Pasado el valle de Courmayer  coges un poco de altura hasta llegar al refugio de Bertone y tras él, manteniendo casi la misma cota, al de Bonnati, y a Arnouvaz tras una ligera bajada. Este punto es famoso ya que mucha gente pasa allí la noche si lo que quiere es subir al Grand col Ferret, siguiente punto de la carrera a 2.500m. La primera parte resulta dura, pero bajo mi punto de vista, la segunda puede resultar cómoda, incluso pudiendo correr gran parte de ella. Ahora puedes poner freno en tus pies ya que la bajada que te espera es muy larga y hace que “te embales” aunque no quieras. En esa bajada pasas por La Fouly con otro avituallamiento, esta vez ya de día. Poco antes del siguiente punto, ya en territorio suizo, Champex Lac, tienes una pequeña subida que afrontas con ganas ya que lo único que quieres es llegar al lago, porque sabrás que tienes más de la mitad del camino recorrido, 124km. Aquí tienes la posibilidad de disponer de otra bolsa del corredor. Es un punto importante a tener en cuenta por los corredores que van un poco más lentos, ya que puede caer la noche y necesitarás de nuevo el frontal.

Lo más importante, debes avituallarte muy bien, el cansancio en este punto es más que notable y debes visualizar que te quedan aún tres picos por subir y una distancia de poco más de una maratón. 

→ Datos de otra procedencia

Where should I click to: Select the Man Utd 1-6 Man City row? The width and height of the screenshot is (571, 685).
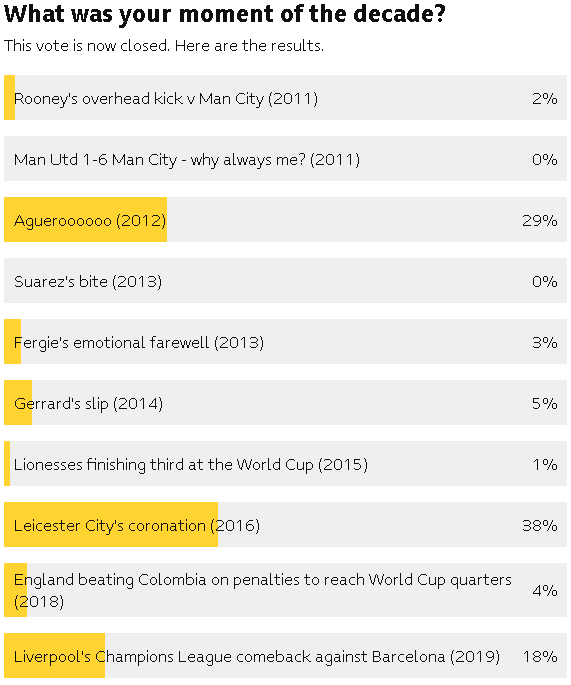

La primera de las tres últimas subidas es La Giéte, con senderos estrechos y duros de realizar aunque muy bonitos, donde ya caminando bajas a Trient, pueblo pequeño y bonito que se caracteriza por una iglesia rosa, y donde haces un trayecto de “ida y vuelta” para entrar al avituallamiento. Lo que sigue es una dura subida a Catogne, para mí, quizá por el punto de la carrera en que estás ya, la más dura de todas. Esto es compensado por la bajada que tienes hasta llegar a Vallorcine.   En este pueblo cruzas las vías del tren y entras en Francia, volviendo así al país de partida y esperanzado por lo poco que te queda. Es un avituallamiento en el que merece la pena perder algo de tiempo porque los últimos 20km tienen aún una última pista de subida a El Téte aux vents y se te puede hacer un mundo. Parece que no tiene mucha inclinación, pero cuesta mucho correrla. Esta subida tiene unos escalones muy altos y necesitas estar bien hidratado para poder alcanzar tu objetivo final, llegar a Chamonix. Entras así en la recta final visualizando “tu meta” desde La Flégére, con el valle de Chamonix al fondo. Da igual verlo de día que de noche, ya que ilusiona e impresiona igual  con sus luces. ¿Qué te queda? Tramos de pista y senderos que pasan por el bonito balcón de La Floria, que te llevarán a tu destino final, pasando por el cauce del río entre la gente en el centro de Chamonix. Los gritos de ánimo, del público, la plaza del reloj y el arco de meta al fondo hacen que te llenes de energía y afrontes esos últimos metros para cumplir ese sueño por el que tanto has sacrificado y por los que has recorrido nada más y nada menos que 170km, pasando por tres países y guardando en tu retina y tu memoria una experiencia  inolvidable.